Refunding Analysis Mullet Technologies is considering whether or not to refund a
ID: 2649047 • Letter: R
Question
Refunding Analysis
Mullet Technologies is considering whether or not to refund a $175 million, 13% coupon, 30-year bond issue that was sold 5 years ago. It is amortizing $8 million of flotation costs on the 13% bonds over the issue's 30-year life. Mullet's investment banks have indicated that the company could sell a new 25-year issue at an interest rate of 9% in today's market. Neither they nor Mullet's management anticipate that interest rates will fall below 9% any time soon, but there is a chance that rates will increase.

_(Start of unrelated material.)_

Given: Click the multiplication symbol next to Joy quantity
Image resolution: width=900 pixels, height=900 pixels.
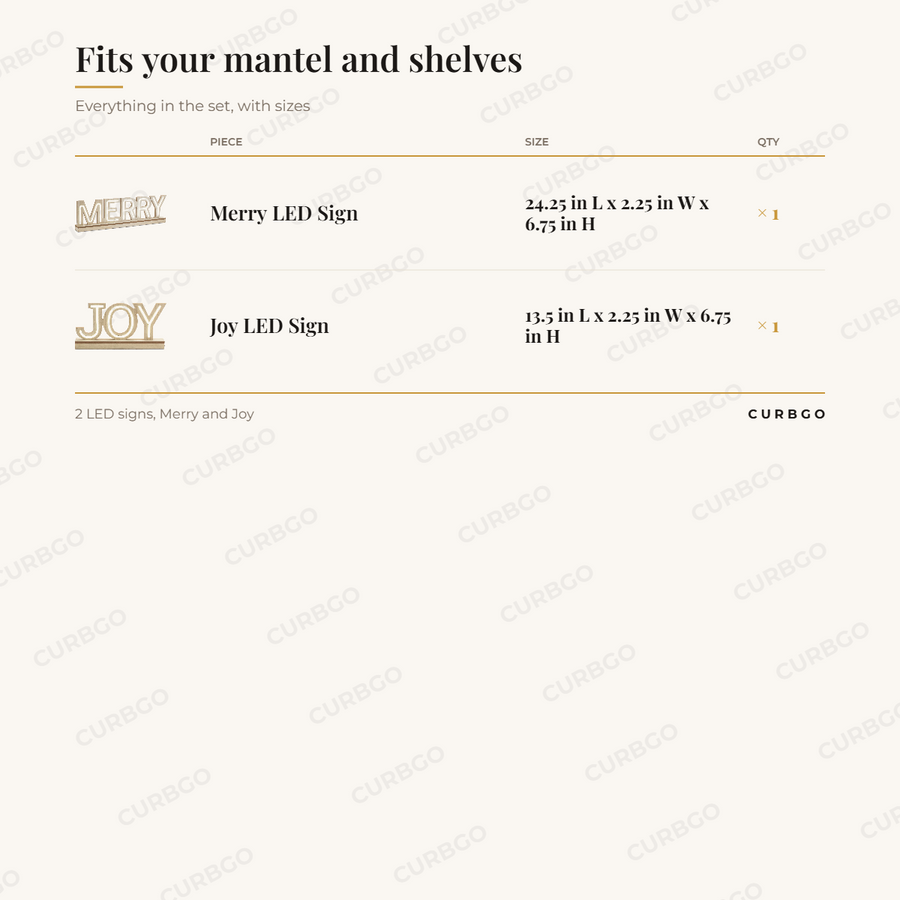Looking at the screenshot, I should click(762, 325).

A call premium of 11% would be required to retire the old bonds, and flotation costs on the new issue would amount to $3 million. Mullet's marginal federal-plus-state tax rate is 40%. The new bonds would be issued 1 month before the old bonds are called, with the proceeds being invested in short-term government securities returning 4% annually during the interim period.
Conduct a complete bond refunding analysis. What is the bond refunding's NPV? Round your answer to the nearest cent.
Explanation / Answer
since Cost of capital is not given , we will take 9 %(1-.40) as a cost of debt
= 5.4 %
Initial outflow=
Old bonds-retire= 175
Premium on old bond (net of tax shield) = [19.25-(19.25*40)%] = 11.55
Tax shield on floatation cost on old bonds [8/30*25 =6.667*40%] ( 2.667)
Interest on old bonds for 1 month [(175*13%*1/12= (1.8958 * 1.8958*40%)] 1.1375
New bond (175)
Floatation cost 3
INterest earned for 1 month [175*4%*1/12] =(.5833 - .5833*40%) ( .35)
Intial outflow = 12.6705
Now, Interest Savings = 13%- 9% = 4%
Interest savings net of tax sheild =4% of 175 =7
=7 -7*40% = $ 4.20 (savings)
Tax shield on floatation cost every year = Floatation cost on old bonds -new bonds)
= 8/30 - 3/25
=.1467
Tax shield =.1467 *40%
= .0587 (loss)
Net benefit every year =4.1413
PVAF=5.4%,25years = 13.5458
present value of Net benefit= 13.5458*4.1413
= $56.0972
NPV= 56.0972 - 12.6705
= $43.4267
Approx $ 43
So new bonds should be issued as NPV is positive.